> _Data for review_
=== Begin Enclosure ===

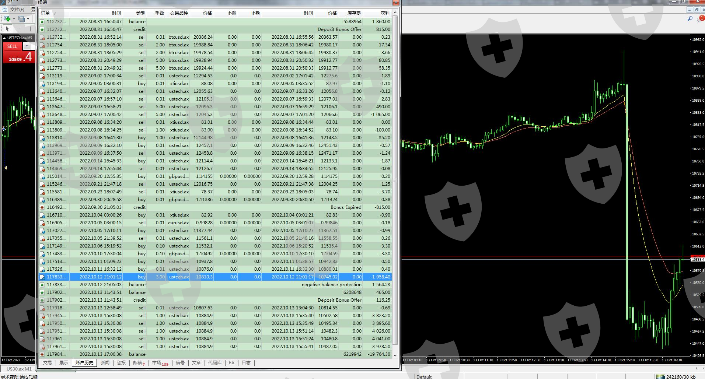Screen dimensions: 705x379
Task: Click the new chart icon with green plus
Action: click(x=7, y=19)
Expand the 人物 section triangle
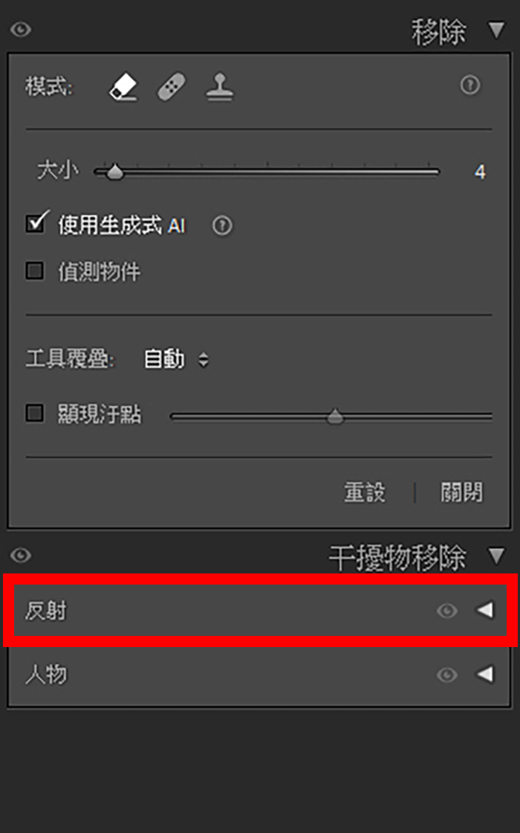 pos(485,675)
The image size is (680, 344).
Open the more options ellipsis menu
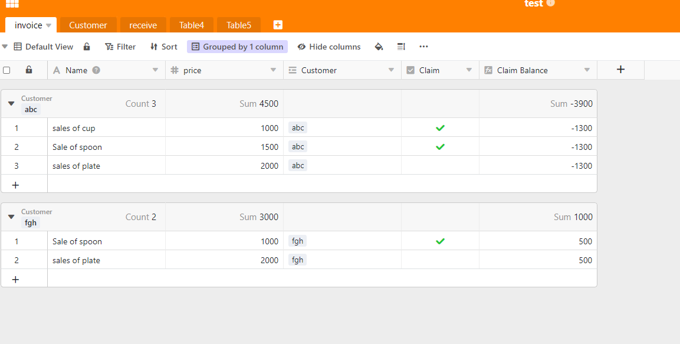[423, 47]
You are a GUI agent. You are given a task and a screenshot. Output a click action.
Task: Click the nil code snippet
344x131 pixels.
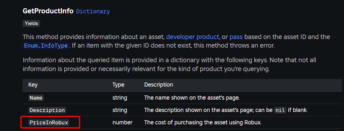point(280,110)
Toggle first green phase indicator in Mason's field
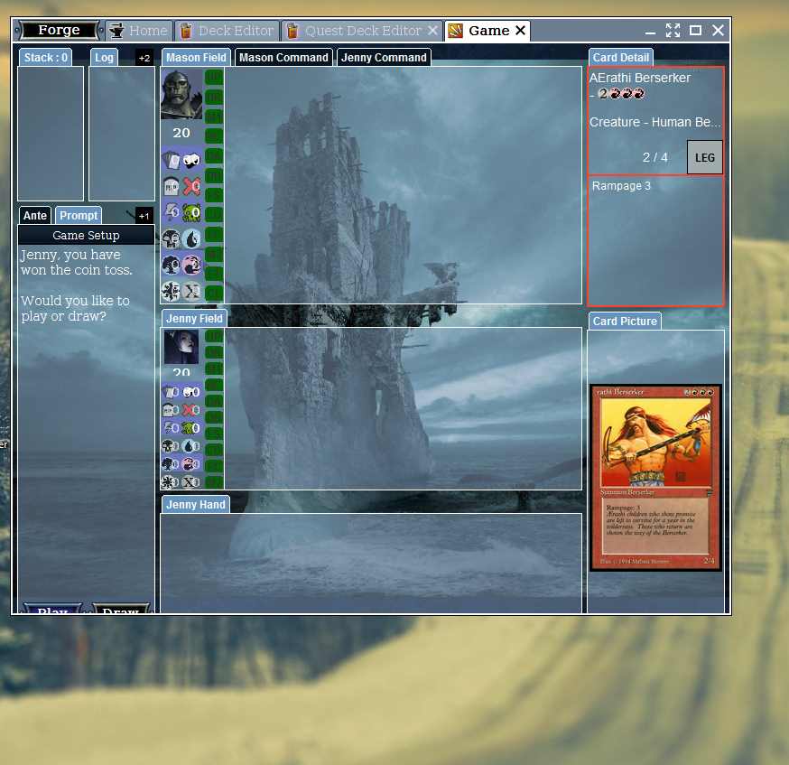The image size is (789, 765). tap(214, 77)
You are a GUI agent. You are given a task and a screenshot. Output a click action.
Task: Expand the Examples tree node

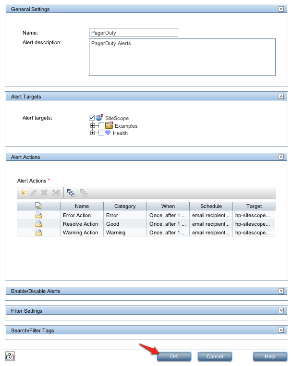[93, 125]
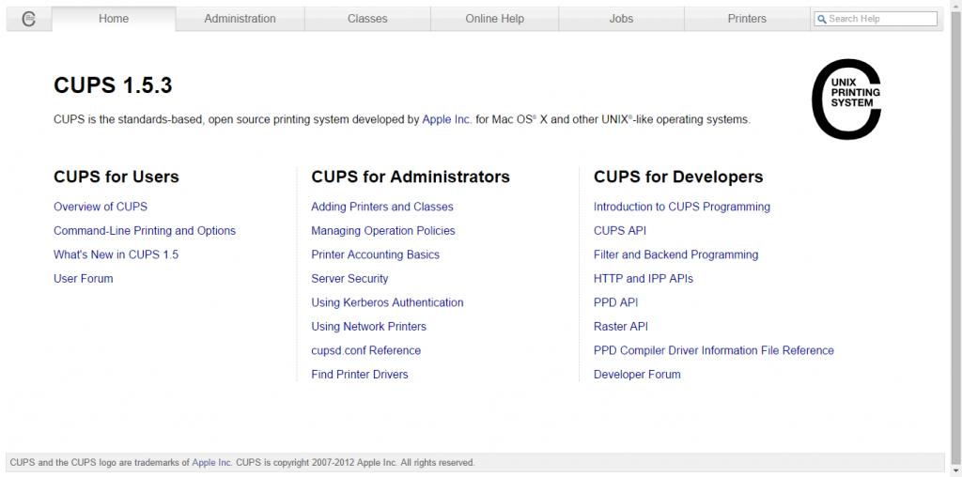Screen dimensions: 962x477
Task: Click the large UNIX Printing System logo
Action: click(846, 100)
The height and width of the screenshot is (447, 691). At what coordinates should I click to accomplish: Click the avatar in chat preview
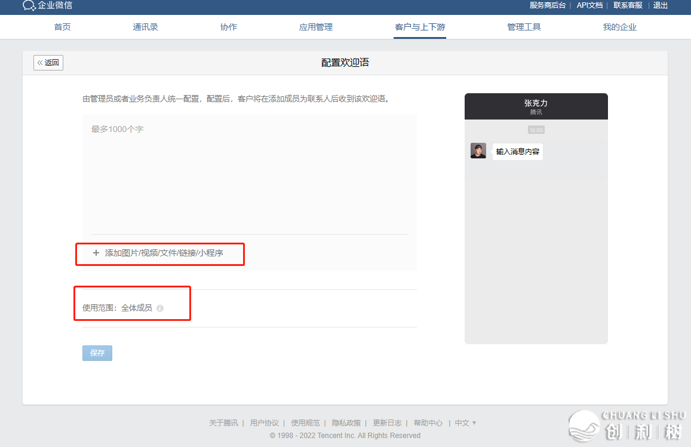[x=478, y=151]
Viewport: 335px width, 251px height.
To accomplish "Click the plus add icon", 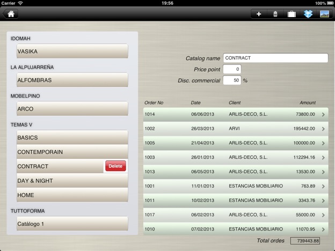I will (x=259, y=14).
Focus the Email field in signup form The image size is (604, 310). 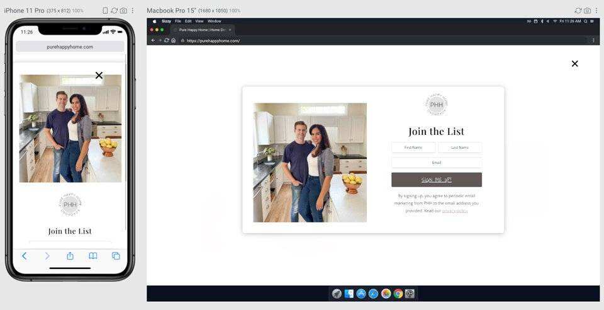pos(437,163)
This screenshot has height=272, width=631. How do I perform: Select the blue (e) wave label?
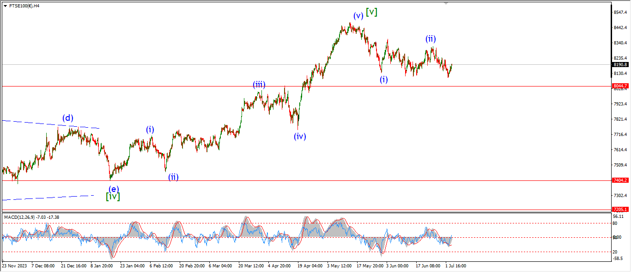click(113, 188)
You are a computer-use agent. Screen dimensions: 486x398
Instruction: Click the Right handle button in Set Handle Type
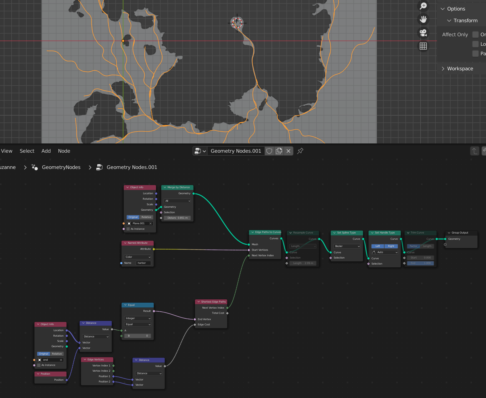coord(391,246)
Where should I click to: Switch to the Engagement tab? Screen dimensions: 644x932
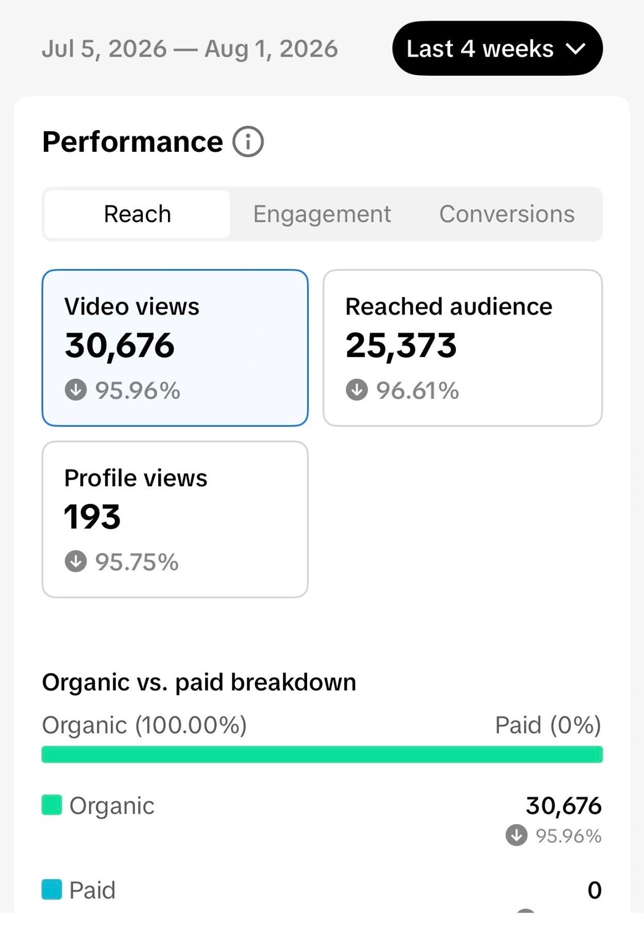pos(322,214)
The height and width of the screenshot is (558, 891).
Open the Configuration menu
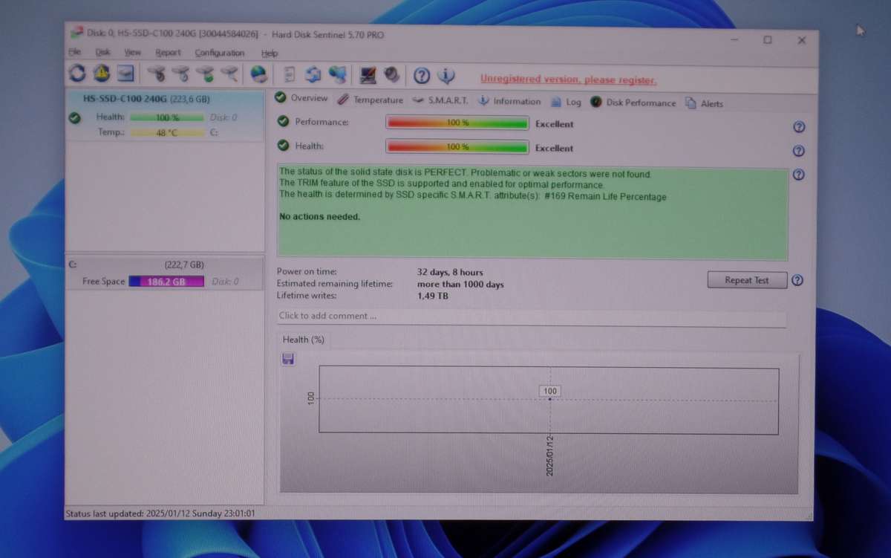coord(219,53)
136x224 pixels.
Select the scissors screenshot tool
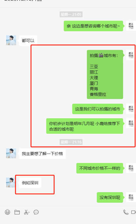point(26,212)
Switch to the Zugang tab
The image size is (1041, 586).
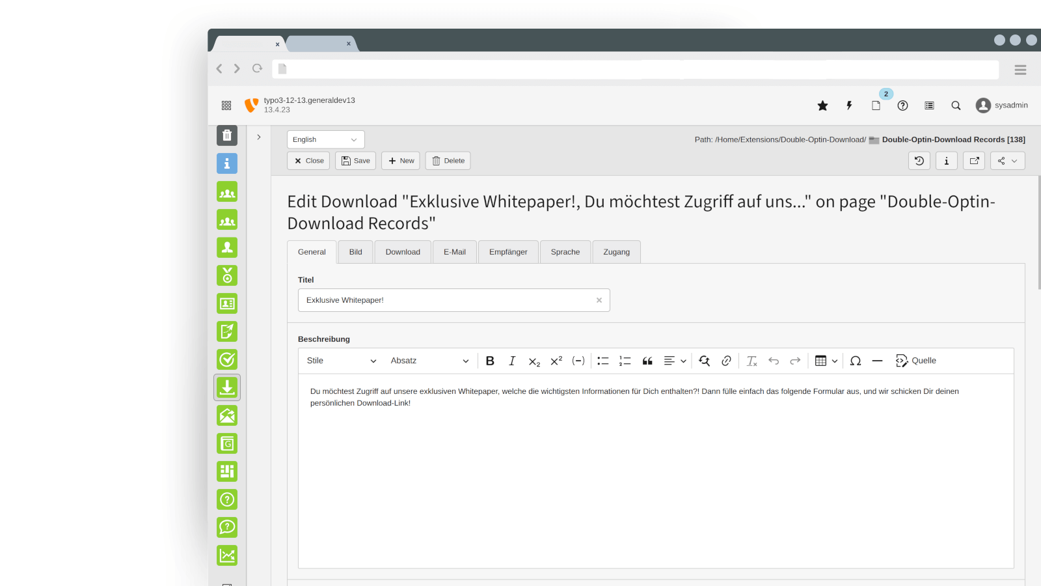pos(616,252)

=== End Enclosure ===

> _Problem details_
In the listing above, find the line containing "Instruction: Click the" and the line containing "136x224 pixels.", then print exactly those two lines and every line between them, minus the pictures.

> _Reply_
Instruction: Click the Right handle button in Set Handle Type
coord(391,246)
Where should I click to: Switch to the Engagement tab? Screen dimensions: 644x932
pos(322,214)
The height and width of the screenshot is (558, 891).
Open the Configuration menu
coord(219,53)
136x224 pixels.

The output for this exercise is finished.